Article · Dans l'art

Le corps mort est en suspens. La dalle à vos pieds est à la fois tombeau et autel.

Quatre personnes portent un seul corps. La pierre au bas du tableau était aussi un autel. Lisez Jean 19:40-42 à côté de la toile qui s'incline vers la liturgie.

John 19:40-42

La Mise au tombeau du Caravage, achevée en 1604 pour la Chiesa Nuova à Rome (aujourd'hui aux Musées du Vatican), est peinte depuis le point de vue de quelqu'un qui se tient en contrebas. Le corps mort du Christ est en train d'être déposé dans le tombeau. Deux hommes le portent — Nicodème aux jambes, près de nous, et l'apôtre Jean qui soutient les épaules par derrière. Le bras droit du Christ tombe à pic, la main effleure la dalle au bas du tableau.

Le poids qui s'effondre

Toute la composition s'affaisse. Tout en haut, les visages des femmes en deuil s'élèvent — Marie-Madeleine renversée en arrière, la Vierge Marie penchée en avant, Marie de Clopas les mains levées dans un gémissement silencieux. La gravité tire tout vers la dalle qui est à nos pieds.

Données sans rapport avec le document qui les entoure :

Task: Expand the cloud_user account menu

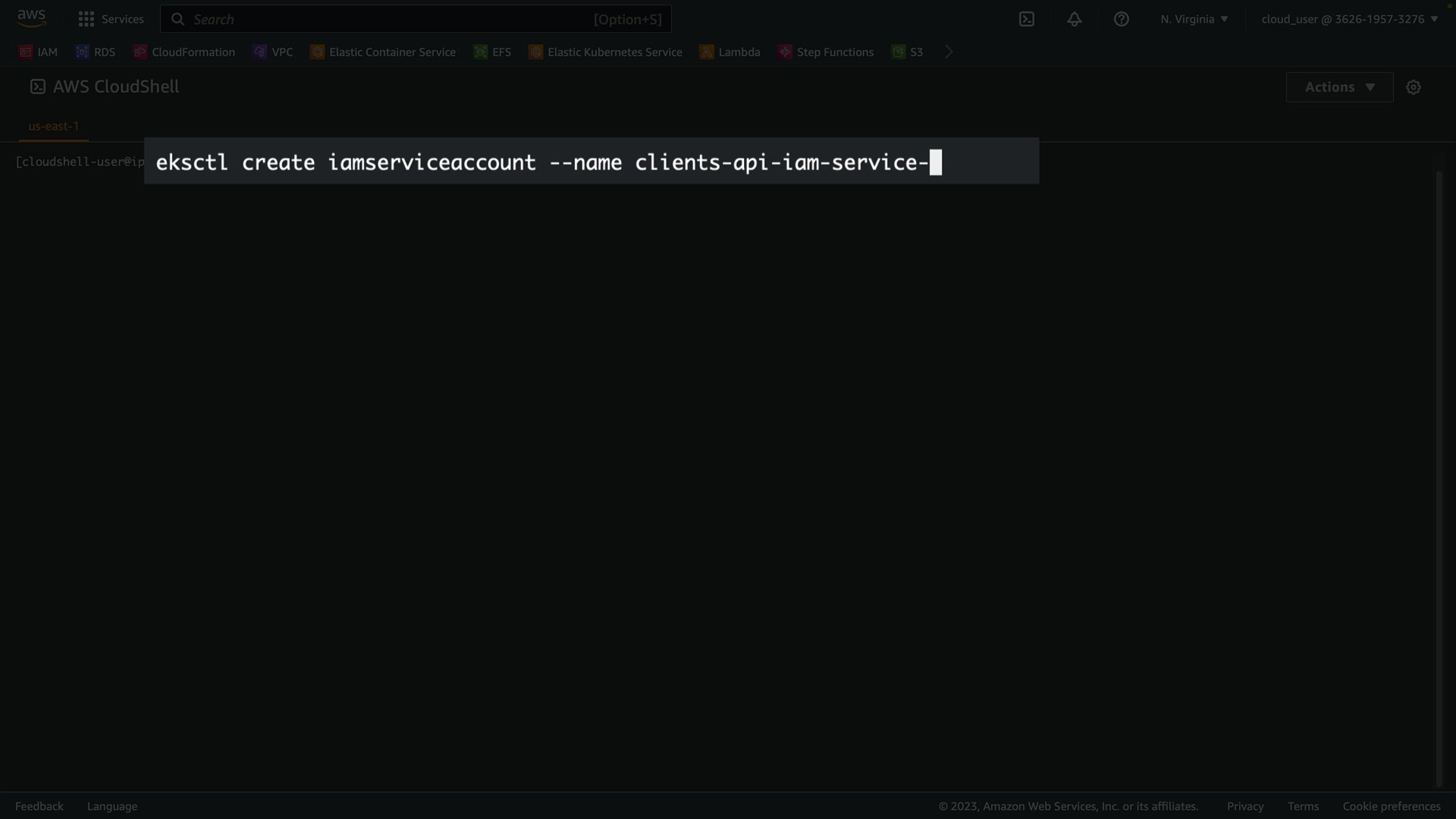Action: (x=1349, y=19)
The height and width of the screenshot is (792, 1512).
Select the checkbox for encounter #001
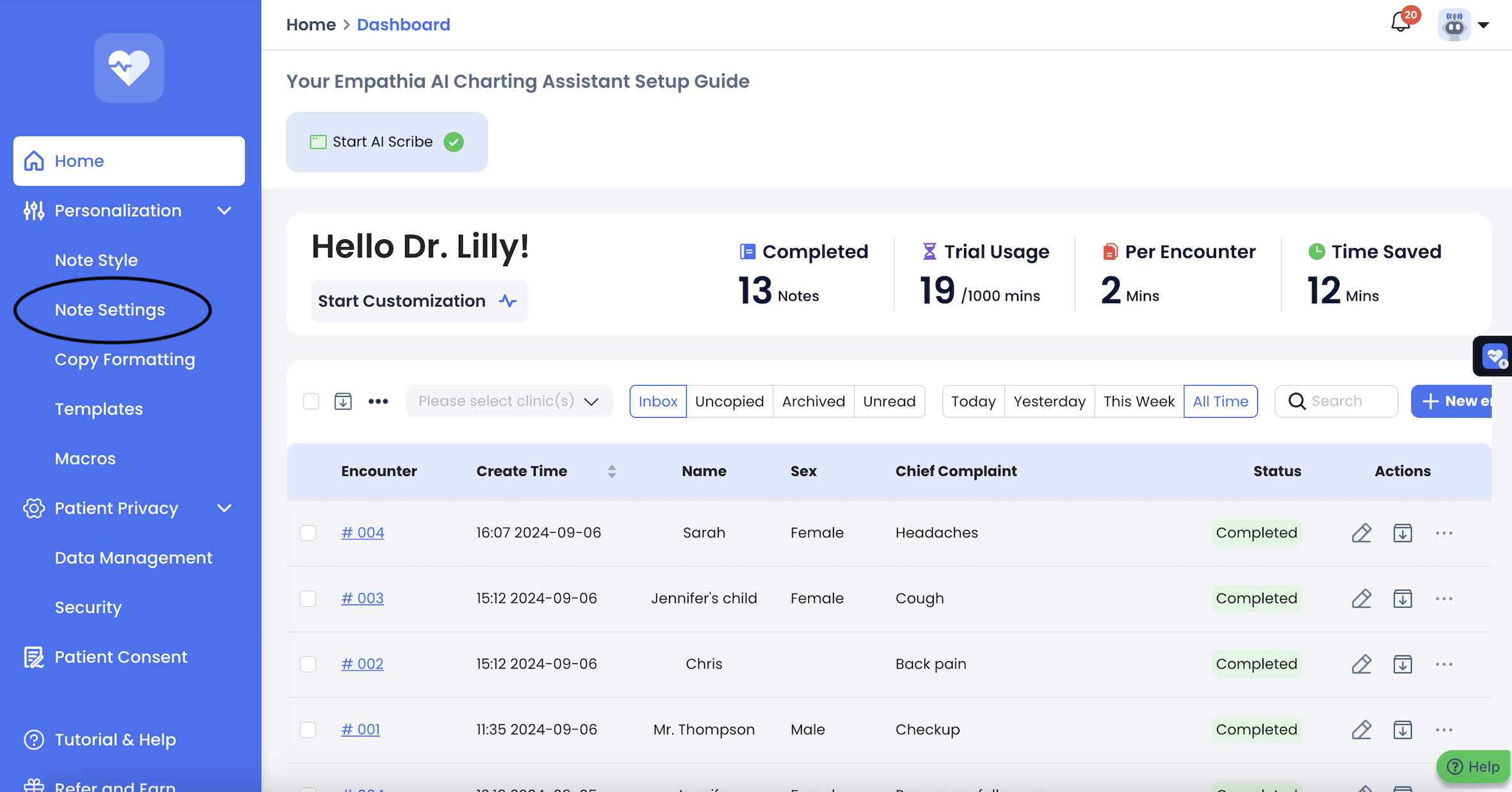pos(309,730)
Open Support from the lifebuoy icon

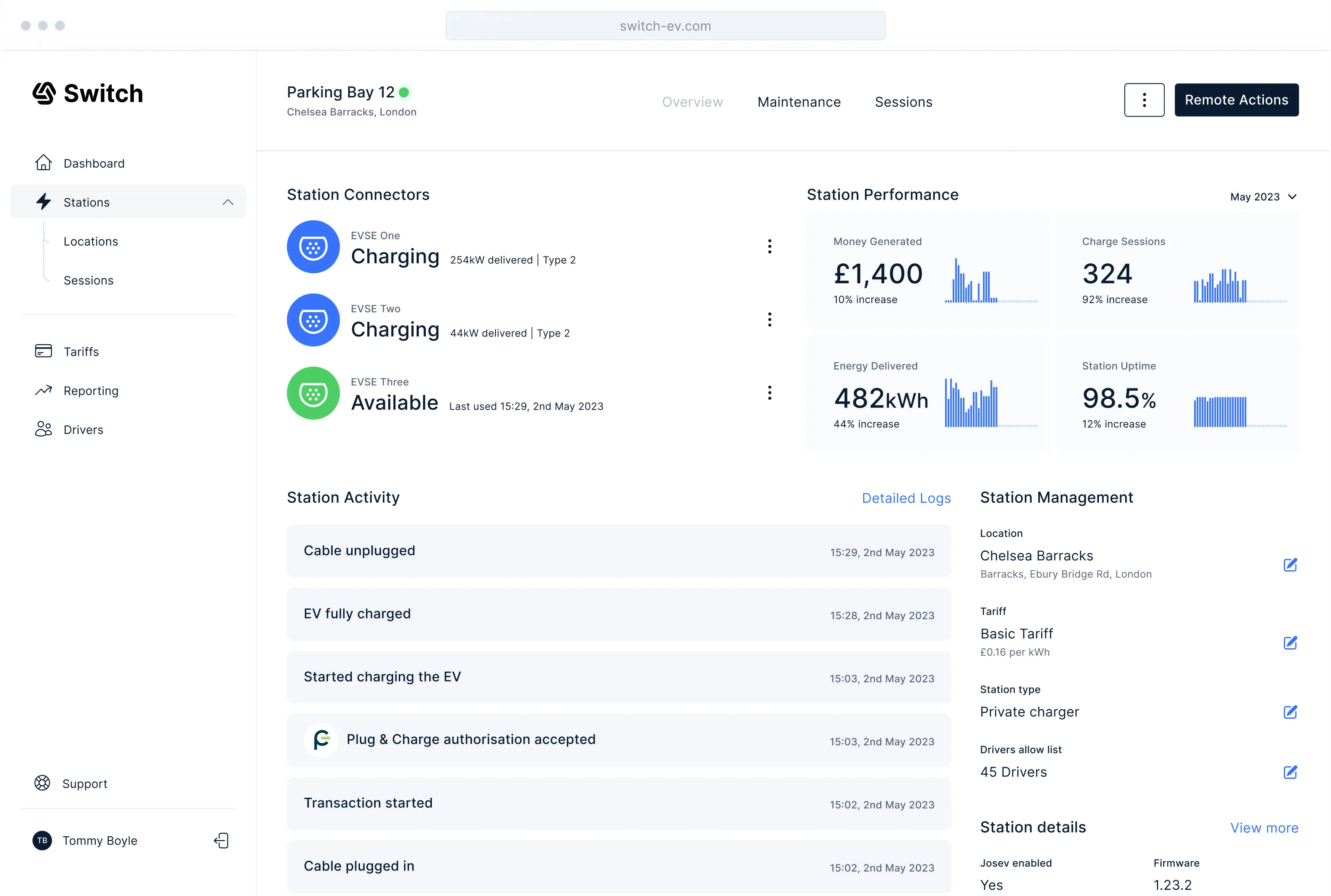(42, 783)
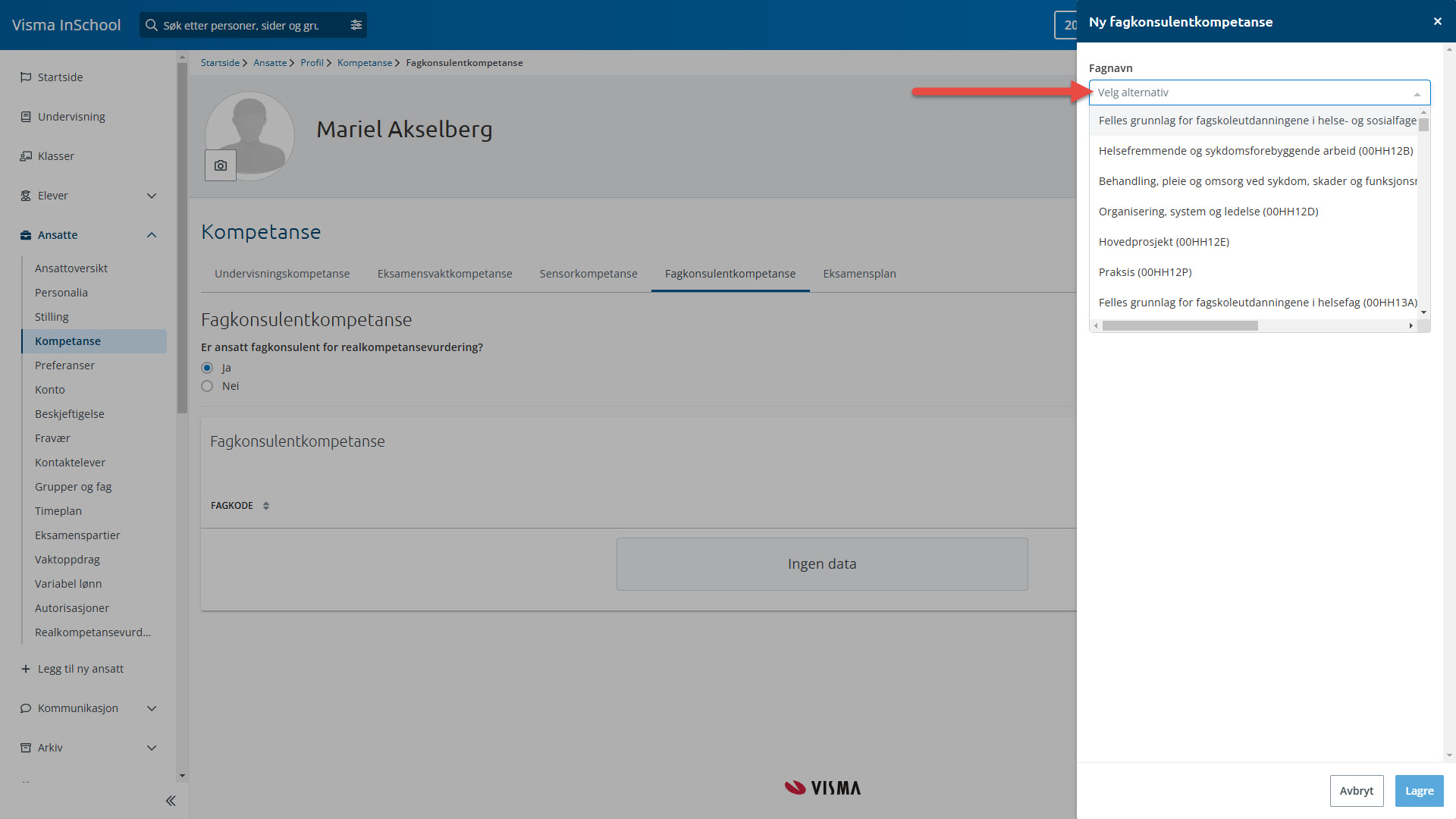Open the Fagnavn Velg alternativ dropdown
This screenshot has height=819, width=1456.
tap(1259, 93)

La dalle qui devenait autel

Cette dalle est le secret du tableau. Dans son emplacement d'origine, à la Chiesa Nuova, la toile était accrochée au-dessus de l'autel d'une chapelle latérale. Un fidèle debout devant l'autel à la messe voyait la pierre peinte au bas du tableau se confondre avec l'autel réel. Le pied de Nicodème la surplombe. La main du Christ est sur le point de la toucher. Le tableau demande à l'autel, pour un instant, de devenir la pierre du tombeau.

C'est la tradition que Le Caravage a héritée mais rarement acceptée. Il peignait l'Écriture comme si elle se produisait dans son siècle, chez ses voisins. Ici, il a laissé la scène s'incliner vers la liturgie. Le corps mort sur l'autel. Les mains qui portent encore.

Ce que le verset nomme

Jean 19:40-42

"Ils prirent donc le corps de Jésus, et l'enveloppèrent de bandes, avec les aromates, comme c'est la coutume d'ensevelir chez les Juifs. Or, il y avait un jardin dans le lieu où Jésus avait été crucifié, et dans le jardin un sépulcre neuf, où personne encore n'avait été mis. Ce fut là qu'ils déposèrent Jésus, à cause de la préparation des Juifs, parce que le sépulcre était proche."

De bandes, avec les aromates. L'ensevelissement se fait vite — c'était le jour de la préparation, le soleil se couchait, le sabbat approchait. Pas de lavage complet, pas de long rituel. Des aromates, du lin, et le tombeau le plus proche. L'Évangile est factuel et petit. Il nomme l'étoffe et le jardin.

Le Caravage peint ce que le verset ne raconte pas : le portage entre la croix et le tombeau. Quatre personnes, un seul corps. L'instant entre la mort et le repos — le texte saute, le tableau s'y attarde.

Les quarante secondes

Recopiez le verset à la main — seulement le début : Ils prirent donc le corps de Jésus, et l'enveloppèrent de bandes. Quarante secondes. Dans ce temps vous sentez ce que le tableau sait déjà. Que le corps en train d'être porté pèse le plus. Que le lin et les aromates sont des actes de soin, non de cérémonie. Que la pierre à vos pieds est un tombeau et, avec un léger tour de tête, un autel.

Quatre mains portent. Une main tombe. La dalle attend.